Re: [PATCH V3 0/9] x86/jump_label: Bound IPIs sent when updating a static key

From: Daniel Bristot de Oliveira
Date: Mon Jan 21 2019 - 07:53:03 EST


On 12/21/18 11:27 AM, Daniel Bristot de Oliveira wrote:
> While tuning a system with CPUs isolated as much as possible, we've
> noticed that isolated CPUs were receiving bursts of 12 IPIs, periodically.
> Tracing the functions that emit IPIs, we saw chronyd - an unprivileged
> process - generating the IPIs when changing a static key, enabling
> network timestaping on sockets.
>
> For instance, the trace pointed:
>
> # trace-cmd record --func-stack -p function -l smp_call_function_single -e irq_vectors -f 'vector == 251'...
> # trace-cmde report...
> [...]
> chronyd-858 [000] 433.286406: function: smp_call_function_single
> chronyd-858 [000] 433.286408: kernel_stack: <stack trace>
> => smp_call_function_many (ffffffffbc10ab22)
> => smp_call_function (ffffffffbc10abaa)
> => on_each_cpu (ffffffffbc10ac0b)
> => text_poke_bp (ffffffffbc02436a)
> => arch_jump_label_transform (ffffffffbc020ec8)
> => __jump_label_update (ffffffffbc1b300f)
> => jump_label_update (ffffffffbc1b30ed)
> => static_key_slow_inc (ffffffffbc1b334d)
> => net_enable_timestamp (ffffffffbc625c44)
> => sock_enable_timestamp (ffffffffbc6127d5)
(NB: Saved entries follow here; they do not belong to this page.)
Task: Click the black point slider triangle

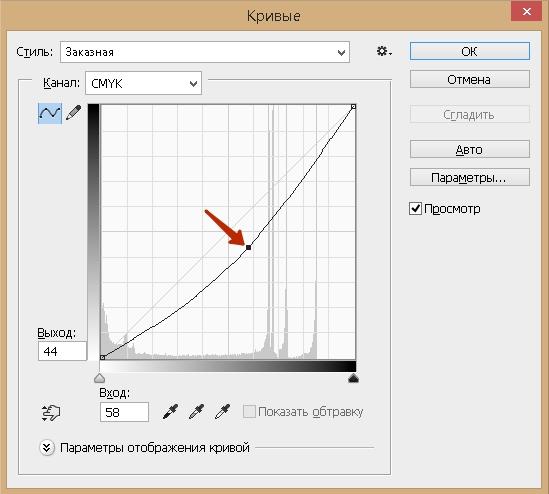Action: tap(353, 378)
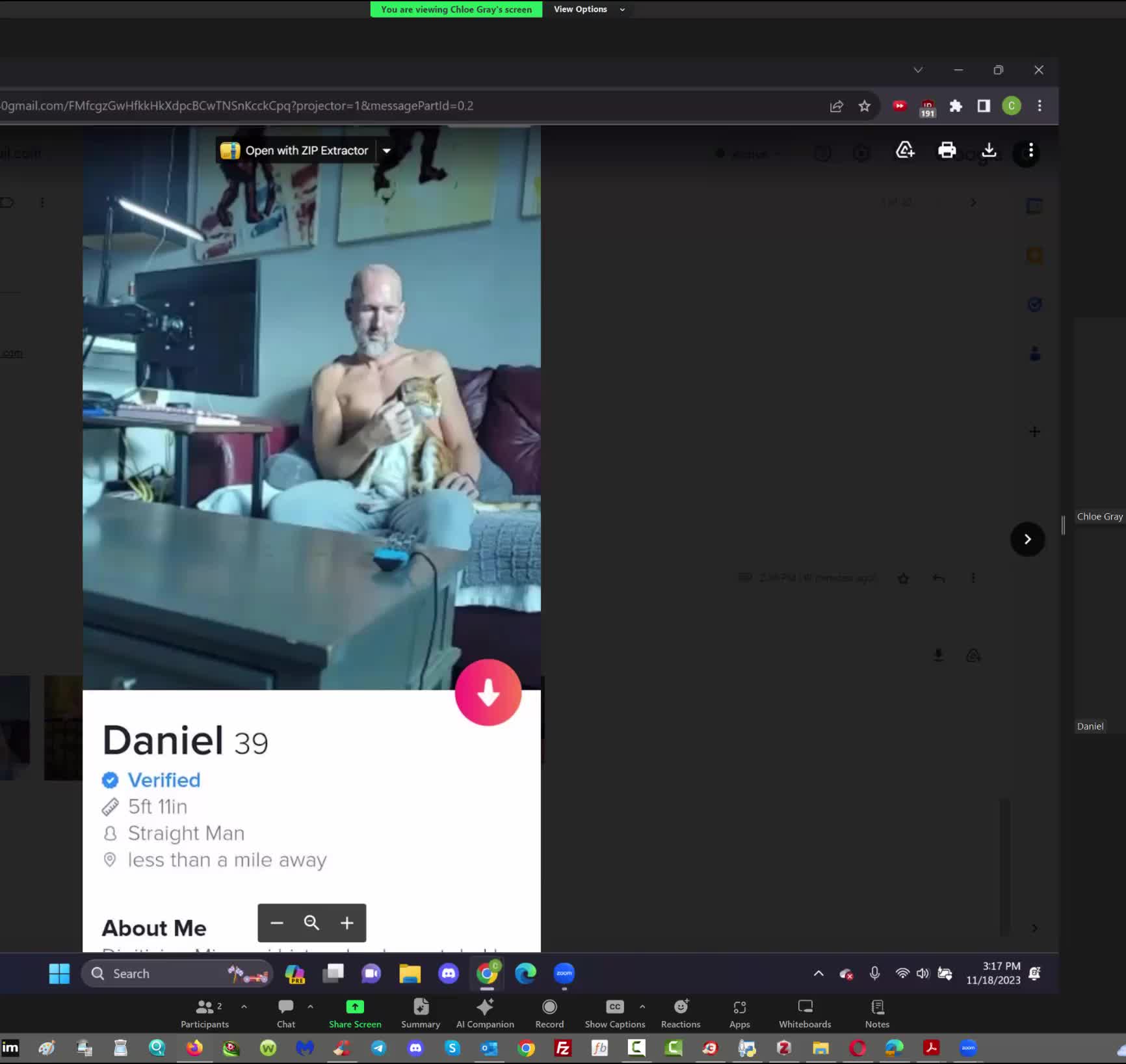
Task: Open the Participants panel
Action: pos(204,1013)
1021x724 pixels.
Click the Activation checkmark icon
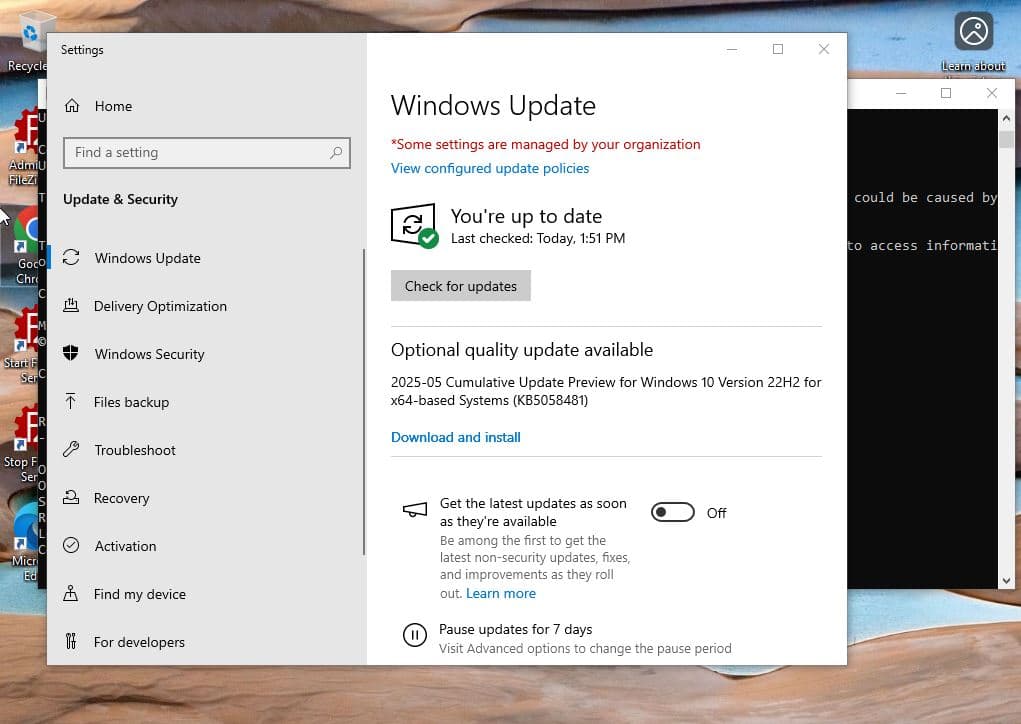point(71,546)
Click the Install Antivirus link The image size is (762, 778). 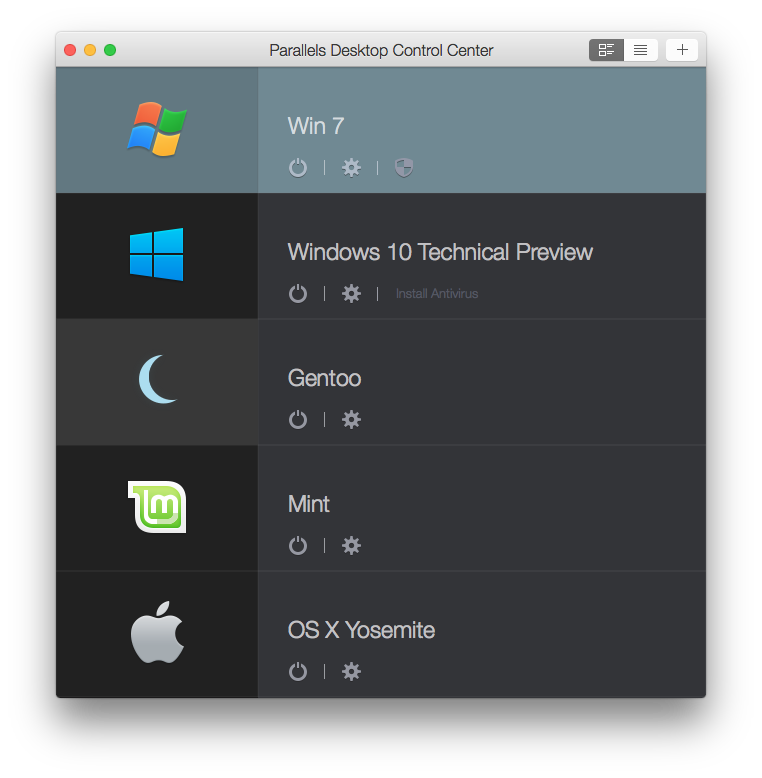[x=437, y=294]
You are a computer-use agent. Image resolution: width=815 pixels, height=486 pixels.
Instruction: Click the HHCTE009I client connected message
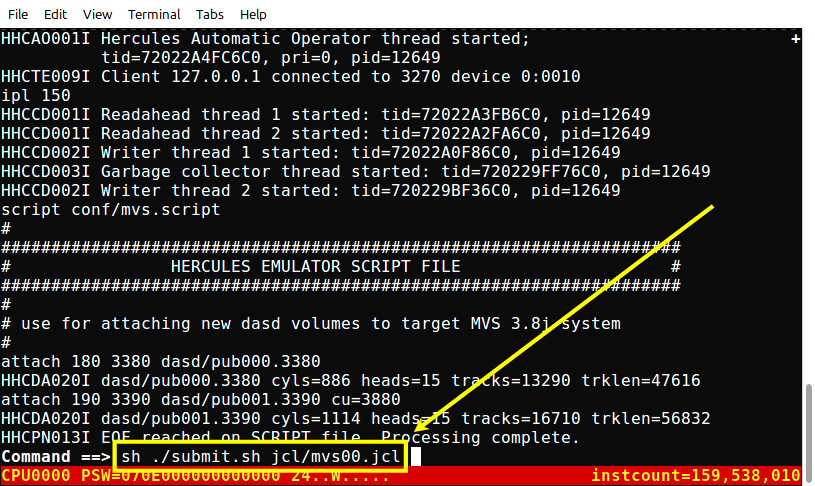pyautogui.click(x=291, y=76)
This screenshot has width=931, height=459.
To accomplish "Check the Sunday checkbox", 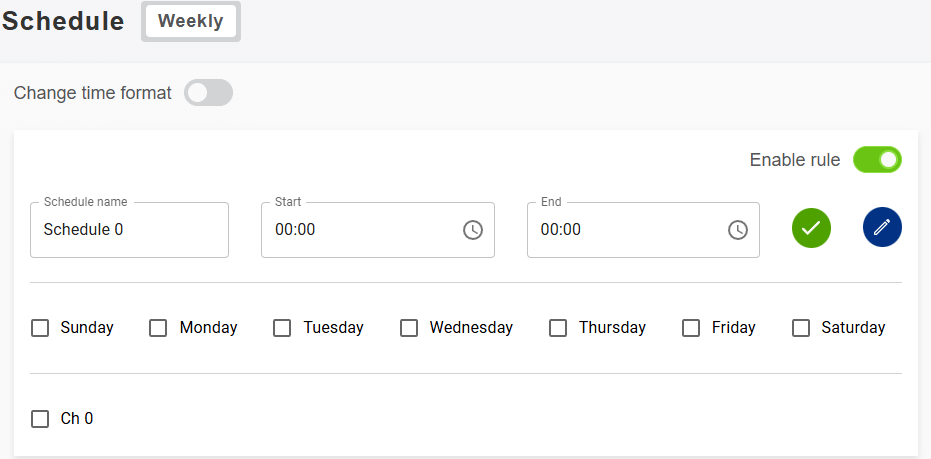I will coord(40,328).
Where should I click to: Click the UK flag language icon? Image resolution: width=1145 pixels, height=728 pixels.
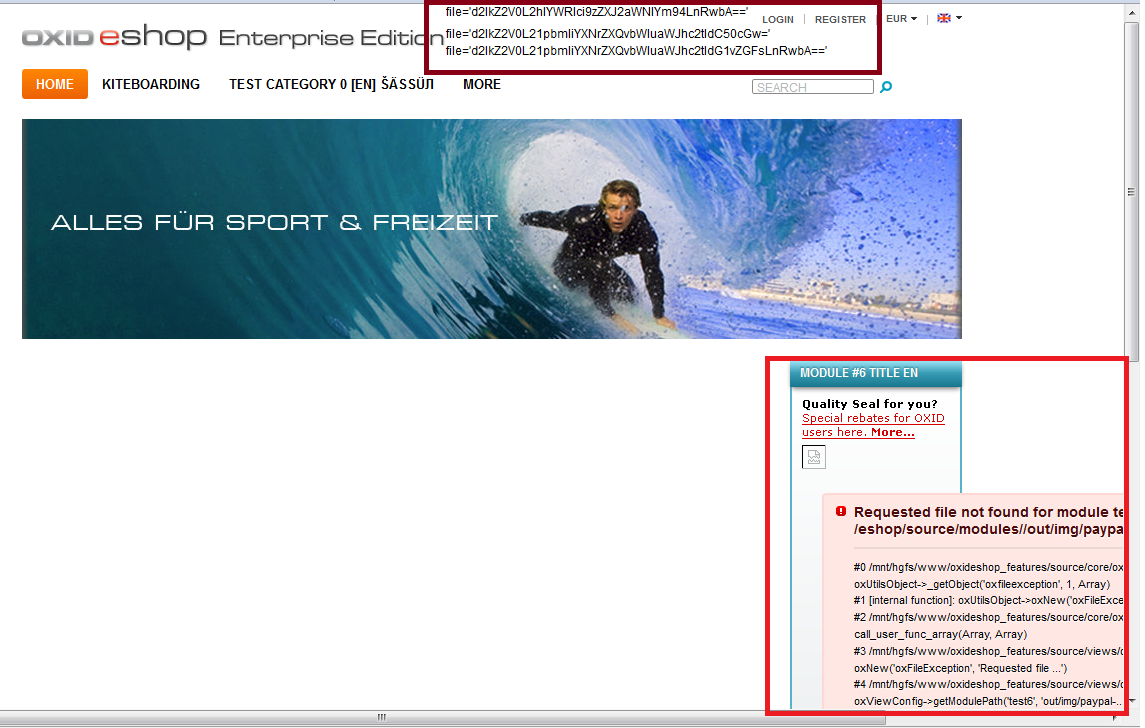click(x=943, y=19)
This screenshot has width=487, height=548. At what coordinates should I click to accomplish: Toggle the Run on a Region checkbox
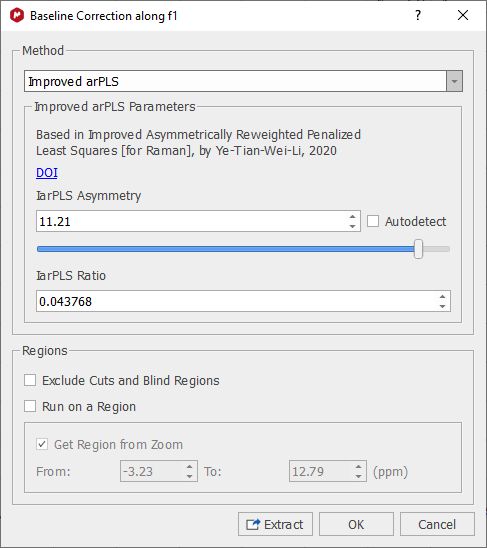pos(30,406)
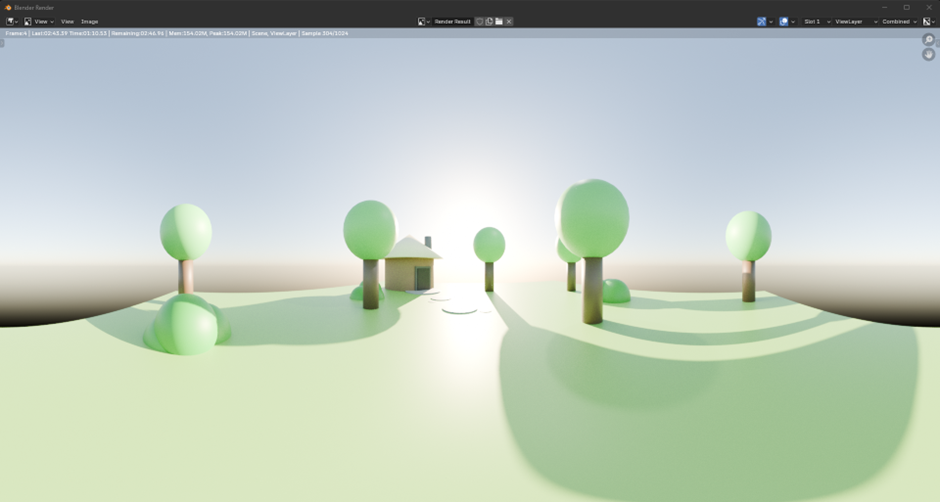Expand the Combined render pass dropdown
Image resolution: width=940 pixels, height=502 pixels.
point(898,21)
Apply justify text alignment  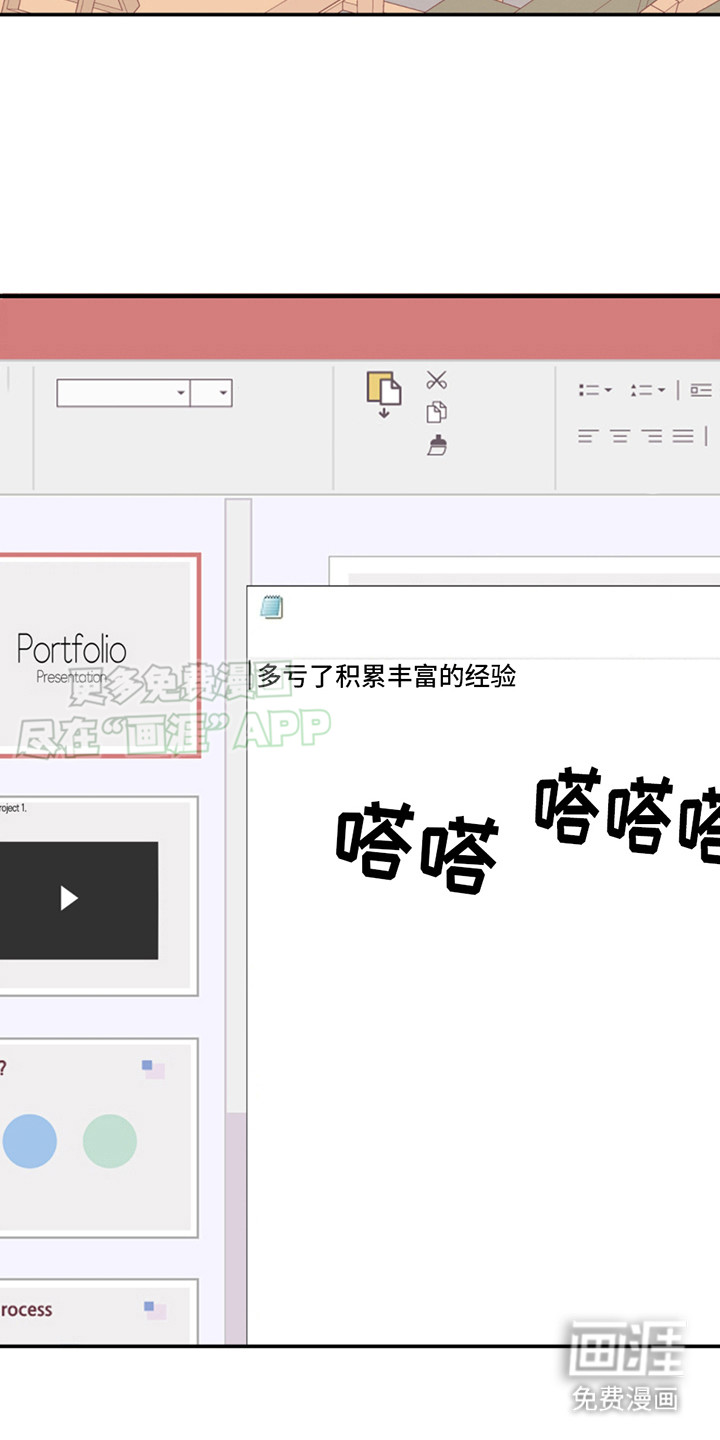[x=683, y=436]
> => sock_setsockopt (ffffffffbc612d2f)
> => SyS_setsockopt (ffffffffbc60d5e6)
> => tracesys (ffffffffbc7681c5)
> <idle>-0 [001] 433.286416: call_function_single_entry: vector=251
> <idle>-0 [001] 433.286419: call_function_single_exit: vector=251
>
> [... The IPI takes place 12 times]
>
> The static key in case was the netstamp_needed_key. A static key
> change from enabled->disabled/disabled->enabled causes the code to be
> patched, and this is done in three steps:
>
> -- Pseudo-code #1 - Current implementation ---
> For each key to be updated:
> 1) add an int3 trap to the address that will be patched
> sync cores (send IPI to all other CPUs)
> 2) update all but the first byte of the patched range
> sync cores (send IPI to all other CPUs)
> 3) replace the first byte (int3) by the first byte of replacing opcode
> sync cores (send IPI to all other CPUs)
> -- Pseudo-code #1 ---
>
> As the static key netstamp_needed_key has four entries (used in for
> places in the code) in our kernel, 3 IPIs were generated for each
> entry, resulting in 12 IPIs. The number of IPIs then is linear with
> regard to the number 'n' of entries of a key: O(n*3), which is O(n).
>
> This algorithm works fine for the update of a single key. But we think
> it is possible to optimize the case in which a static key has more than
> one entry. For instance, the sched_schedstats jump label has 56 entries
> in my (updated) fedora kernel, resulting in 168 IPIs for each CPU in
> which the thread that is enabling is _not_ running.
>
> Rather than doing each updated at once, it is possible to queue all updates
> first, and then apply all updates at once, rewriting the pseudo-code #1
> in this way:
>
> -- Pseudo-code #2 - proposal ---
> 1) for each key in the queue:
> add an int3 trap to the address that will be patched
> sync cores (send IPI to all other CPUs)
>
> 2) for each key in the queue:
> update all but the first byte of the patched range
> sync cores (send IPI to all other CPUs)
>
> 3) for each key in the queue:
> replace the first byte (int3) by the first byte of replacing opcode
> sync cores (send IPI to all other CPUs)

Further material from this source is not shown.